- **Description of the task**
Print the line containing "Task: Select the In Session label" and all lines after it to the end of the records below, exactly as written. No pictures.
══ The records ══
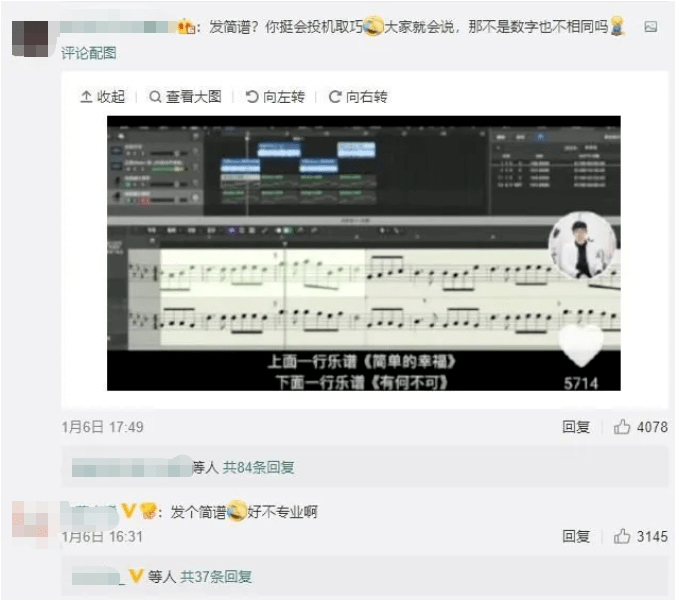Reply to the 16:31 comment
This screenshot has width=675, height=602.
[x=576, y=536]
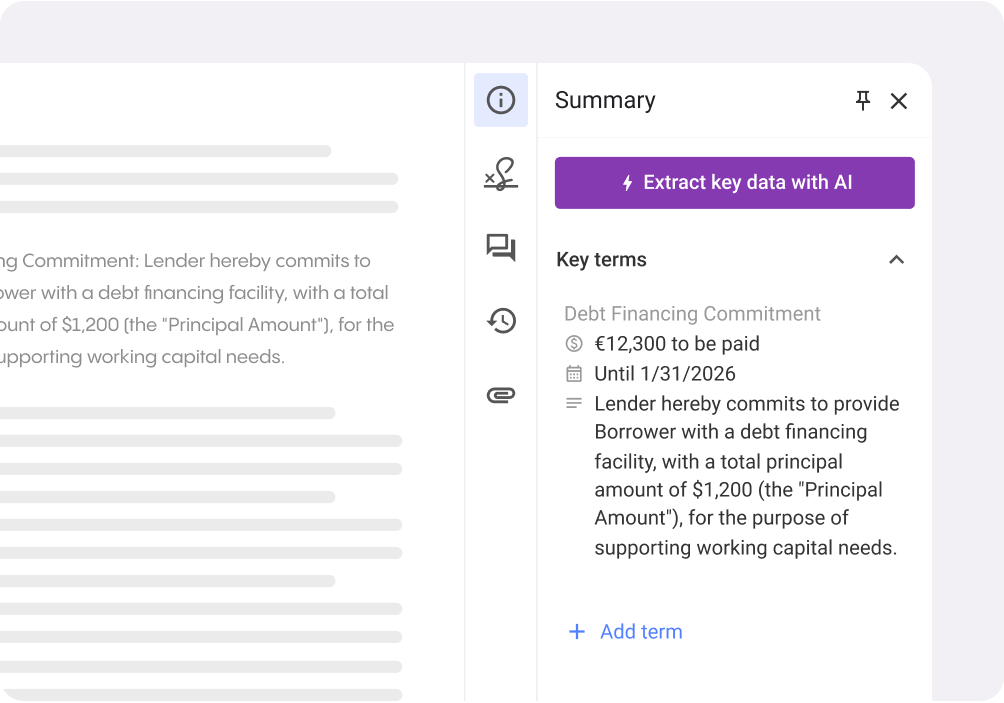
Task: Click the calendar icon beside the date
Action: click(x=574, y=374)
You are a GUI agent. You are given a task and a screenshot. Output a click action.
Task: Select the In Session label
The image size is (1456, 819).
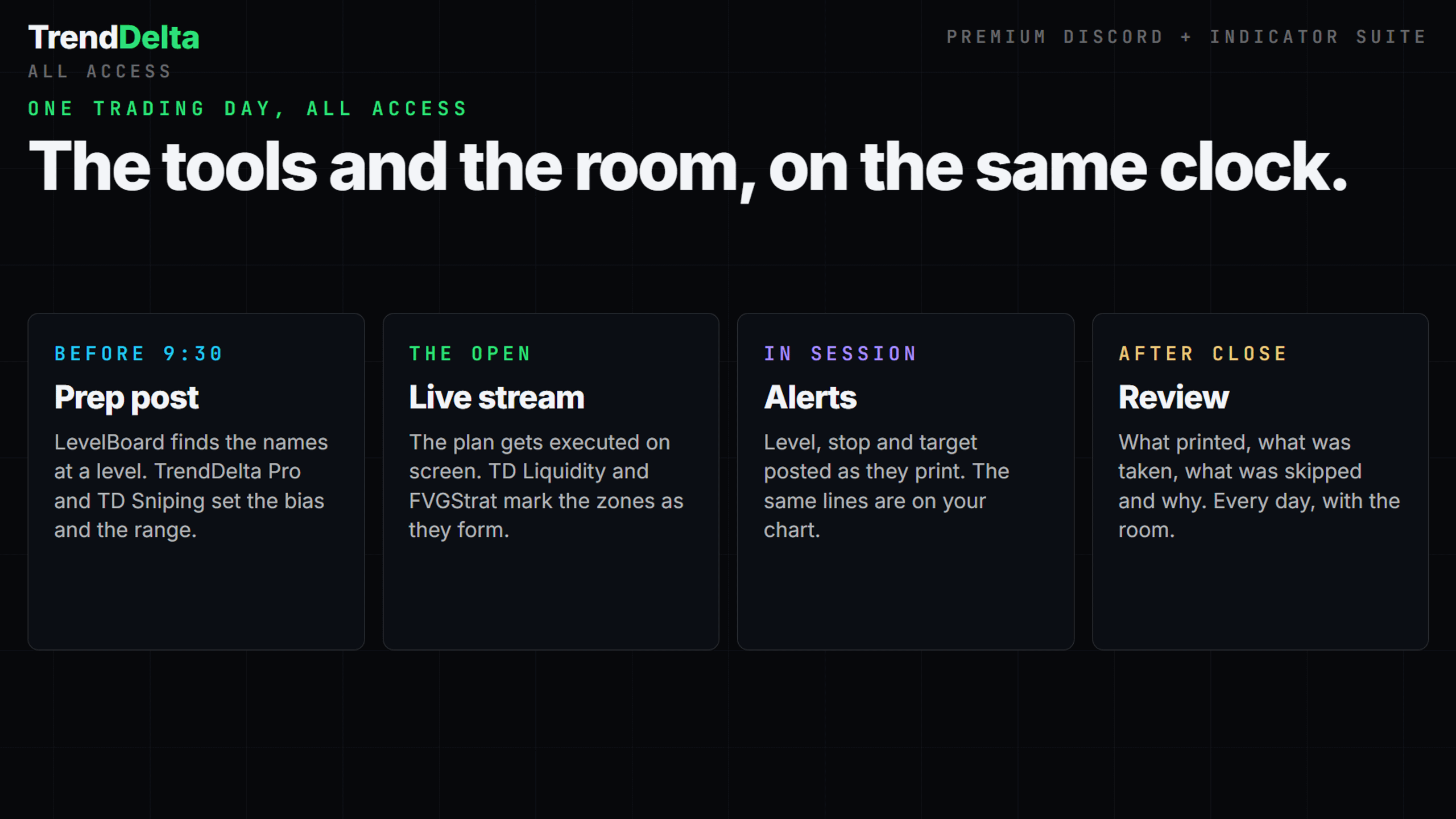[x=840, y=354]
═══
- **Written response**
Task: Select the In Session label
The image size is (1456, 819).
[x=840, y=354]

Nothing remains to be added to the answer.